Structure-based sequence alignment of the cyclin box repeats from various cyclin proteins. The alignment is based on the structures of human Cyclin H (1JKW, ref. 30), human Cyclin A (1FIN, ref. 8), human Cyclin E (1W98, ref. 12), Cyclin C from S. pombe (1ZP2, ref. 32) and human CycT1 (2PK2, this study). Secondary structure elements of CycT1 are indicated on top, helices of cyclins H, A, E and C are displayed by bars with the N- and C-terminal helices coloured yellow and red, respectively. Residues within the interface of the two repeats in CycT1 are indicated by diamonds. Residues of CycT1 that are proposed to interact with Cdk9 are marked by black squares.

Figure 3. The Tat-TAR recognition motif in Cyclin T1

(a) Conformation of the C-terminal region from residue 247 to 263 as ribbon plot within the CycT1 structure. Positively charged residues K253 and R254, polar asparagines N250 and N257, and the aromatic W256 are accessible on the surface of the TRM structure. In contrast, side chains of R251, L252, I255 and W258 connect the C-terminal helix to the cyclin box repeats. Cystein 261 which might form an intermolecular zinc-finger with Tat is fully exposed on the surface. (b) Electrostatic surface potential of CycT1 (displayed from −8 k_BT to +8 k_BT). Basic residues of the TRM form a combinatorial surface with the first cyclin box repeat in between both cyclin boxes that could attract negatively charged RNA molecules of 7SK or TAR.

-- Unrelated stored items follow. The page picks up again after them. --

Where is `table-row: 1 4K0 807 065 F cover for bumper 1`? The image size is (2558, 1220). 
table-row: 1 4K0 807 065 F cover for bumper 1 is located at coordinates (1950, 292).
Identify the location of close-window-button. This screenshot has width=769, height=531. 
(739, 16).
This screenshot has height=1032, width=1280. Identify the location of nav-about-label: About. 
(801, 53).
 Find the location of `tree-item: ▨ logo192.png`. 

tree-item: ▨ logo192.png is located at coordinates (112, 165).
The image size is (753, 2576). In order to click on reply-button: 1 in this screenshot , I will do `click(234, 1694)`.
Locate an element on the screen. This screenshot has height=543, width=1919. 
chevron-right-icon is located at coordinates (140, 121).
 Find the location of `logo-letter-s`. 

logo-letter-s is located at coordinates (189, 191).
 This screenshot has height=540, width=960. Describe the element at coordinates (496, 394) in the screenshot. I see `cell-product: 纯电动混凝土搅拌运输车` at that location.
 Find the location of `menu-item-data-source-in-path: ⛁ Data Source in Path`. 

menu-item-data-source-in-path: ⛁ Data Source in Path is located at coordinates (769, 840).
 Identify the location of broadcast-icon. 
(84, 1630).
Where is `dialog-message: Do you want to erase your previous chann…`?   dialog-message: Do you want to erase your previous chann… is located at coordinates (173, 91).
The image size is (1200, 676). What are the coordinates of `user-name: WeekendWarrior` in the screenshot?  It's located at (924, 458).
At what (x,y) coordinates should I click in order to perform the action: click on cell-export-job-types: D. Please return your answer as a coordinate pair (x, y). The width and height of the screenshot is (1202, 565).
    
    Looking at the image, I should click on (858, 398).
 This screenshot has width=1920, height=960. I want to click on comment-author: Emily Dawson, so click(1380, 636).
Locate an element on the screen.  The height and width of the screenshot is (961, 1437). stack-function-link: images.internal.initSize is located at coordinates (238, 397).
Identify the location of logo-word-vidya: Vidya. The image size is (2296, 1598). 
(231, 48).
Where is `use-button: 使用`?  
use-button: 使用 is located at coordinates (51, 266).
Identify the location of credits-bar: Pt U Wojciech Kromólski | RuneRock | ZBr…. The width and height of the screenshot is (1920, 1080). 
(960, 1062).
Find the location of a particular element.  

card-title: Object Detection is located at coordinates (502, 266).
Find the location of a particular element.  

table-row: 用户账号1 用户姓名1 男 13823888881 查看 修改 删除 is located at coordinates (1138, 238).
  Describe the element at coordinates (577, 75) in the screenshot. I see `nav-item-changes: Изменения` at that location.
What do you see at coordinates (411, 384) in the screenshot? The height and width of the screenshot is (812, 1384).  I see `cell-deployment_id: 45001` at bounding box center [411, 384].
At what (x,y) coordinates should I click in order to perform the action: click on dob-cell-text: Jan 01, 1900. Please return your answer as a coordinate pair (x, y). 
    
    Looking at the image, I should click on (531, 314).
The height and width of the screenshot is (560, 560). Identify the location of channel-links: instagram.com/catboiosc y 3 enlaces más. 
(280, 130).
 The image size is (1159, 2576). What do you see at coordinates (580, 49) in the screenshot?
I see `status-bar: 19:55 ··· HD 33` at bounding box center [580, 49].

Figure 4. TAR-binding of the CycT1-Tat fusion protein and functional analysis of mutant CycT1

(a) Electrophoretic mobility shift assay of CycT1-eqTat with a 30-mer equine TAR RNA. Increasing concentrations from 1 to 5 μM of the fusion protein in a buffer solution containing equal concentrations of zinc led to a complete shift of the RNA, which was used at 2 μM concentration, indicating the complex formation with the protein (lanes 2 to 6). Addition of EDTA in four- and twenty-fold concentration over the zinc ion concentration diminished the complex formation (lanes 7 and 8). (b) Functional analysis of mutant CycT1 proteins in cells. Mutation of aromatic residues H220, W221 and W222 to alanine in the Cyclin T specific region around helices H3′ and H4′ of the second cyclin box repeat reduced transcriptional activity, as does H239 on helix H5′ adjacent to the TRM. Mutation of H183 which forms the core interface between the first and second cyclin box repeat similarly diminished the CycT1 activity. The lower panel presents expression levels of CycT1 proteins as indicated by the arrow.